しばらく無言で串焼きを二人で食べる。蝉がけたたましく鳴いているのを聞くと、日本の夏を思い出すなあ。ヨーロッパには蝉は南部しかいないそうだけど、この国では普通に日本ばりに生息している。まあ、異世界だから似ているだけで蝉の生態も気候も異なっているのだろう。
「ふう、ごっそさん。美味かったぜ」
「うん、お礼ができてよかったよ」
借りっぱなしってのも嫌だからね。でも、スタンがスリを失敗したということが少し引っ掛かる。やっぱりスタンの中でもなにか思うことがあったのだろうか。
「この前はアレクがごめんね。俺からも言っておいたから。アレクも今度謝りたいって」
「ハッ、いらねえよ。俺が人様の金を掠め取るスリってのは間違いねえからな」
少しばかり自嘲めいた笑い声をあげ、己の掌をジッと見るスタン。やっぱりスタンも自身の境遇に思うところがあるらしい。その表情はすこし思いつめた感じがする。
「スタンはこれからもスリを続けていくつもりなの」
「……まあな。今更どうにもできないだろう。他に食ってく伝手もねえ」
「うん、まあそうだけど」
まあ、いますぐ止めるというのは厳しいだろう。でも、俺が言いたいのは五年後、十年後のことだ。犯罪だけで身を立てていたら、更生しようと思ってもできなくなってしまうだろう。スタンのような善良な心根があれば、将来正業に就くことだって叶うかもしれない。
「スタンは大人になってもスリを続けていくつもり?」
「わかんねえな。そんな先のことを考えたこともなかった。大人、ねえ」
多少ぶしつけな質問だから怒るかもと思ったが、スタンは淡々と答える。そして、自身の未来について思いを馳せているのか、雲一つない真っ青な空を顔をあげて眺めていた。

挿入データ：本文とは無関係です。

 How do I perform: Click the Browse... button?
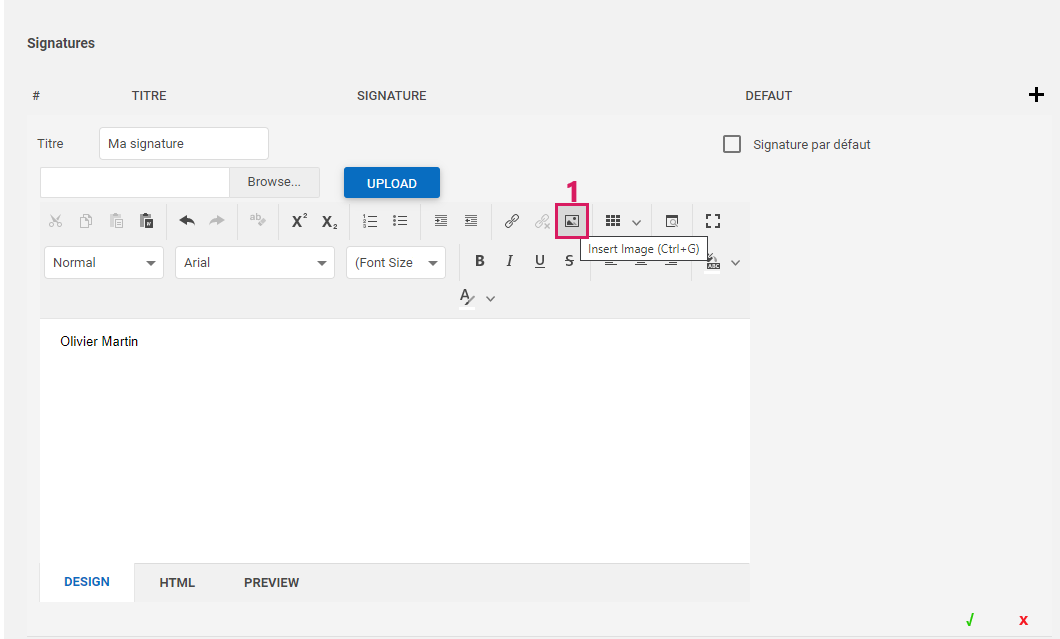pyautogui.click(x=274, y=182)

「スタンもこれから大人になって、自分の足だけで歩いていけるようになる。そんなとき、スタンにも大切に思う人ができると思うんだ。例えば、恋人とか。そんなときスリのままだったら、スタンは胸をはってその人に向き合えると思う?」
中身がアラフォーのおっさんとしては、スタンのような少年に老婆心を発揮してしまう。今のスタンにとってはうるさく感じるだけかもしれないけど、いつかそのような時が来たら思い出してくれるかもしれない。

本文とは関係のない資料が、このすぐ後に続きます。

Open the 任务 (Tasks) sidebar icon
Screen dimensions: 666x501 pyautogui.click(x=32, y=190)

「それにスリを続けていたら、アレクの言った通りにならないとも限らないよ。いつか取り返しがつかないことが起きて、誰かにとってのかけがえのない大事な人を傷つけてしまうかもしれない」
スタンは俺をまっすぐに見る。目を見開き驚いているようだ。
「ごめん、気に障ったかな」
「いや、大丈夫だ。ただ、昔姉貴に言われたことと同じようなことを言うから少し面食らっただけだ」
「姉貴?」
姉がいるのだろうか。だが、そのようなことを言ってくれる姉が今もいるならスタンがスリをしている理由がない。ならば、その姉というのはもう……。
「ああ、俺には姉貴がいたんだ。強盗に襲われて呆気なく殺されちまったけど」
「そう……ごめん」
それは思い出したくない過去だろう。何気ない会話と思っていたが、想像以上にスタンの心の傷に触れてしまった。
「リコには関係のないことだ、気にすんな。その頃俺はただ養ってもらうだけのガキだったけど、姉貴はよく口を酸っぱくして言ってたよ。正しく生きろって。毎日毎日飽きもせずにな」
昔を懐かしむような笑い声をあげるスタン。でも、そこには少し寂しさもあるように俺には思えた。
「いいお姉さんだったんだね」
「そうだな。身を粉にして朝から晩まで働いて、俺を学校に入れようとしていたな。その合間に法神の神官の説法によく俺を連れていってたよ」
ふう、と深いため息をつくとスタンは、再び空を見上げる。その表情を驚くほど真摯であり、普段の茶化したような雰囲気は一切見られない。己の内で色々と葛藤しているのだろう。何か話せることはないか考えるが、上手い言葉が見つからず、ただ黙ってスタンを見守る。
しばらく黙ってそうした後、スタンはおもむろに前を向き俺の方へと振り返る。その顔は何かを吹っ切ったように透き通った表情だ。
「わりぃ、もう行くわ」
「そっか」
俺は去っていくスタンの背中を黙って見送る。今の会話は、スタンの役にたったのだろうか。まだ、幼いといえる少年には余計なことだったのではないか。少しばかり不安になる。
「なあ」
スタンが振り返り、声をかけてくる。
「俺は……今からでもやり直せると思うか?」
穏やかに微笑むが、どことなく怯えたようにも見える。励ますように力強く俺は頷く。
「スタンならできるよ」
「そうか……ありがとな」
以前と同じように背中越しに手を振り去っていくスタン。将来スタンはスリを止めれるだろうか。今はまだ無理だろうが、スタンがそう決意したのなら手伝ってやることは可能だろう。なんたって俺は魔法を使えるのだから。今度出会ったとき、それとなく銀髪ゴブリンのことを伝えてみるかな。
そんなことを考えながら、その姿が見えなくなるまで俺はスタンの背中を見送った。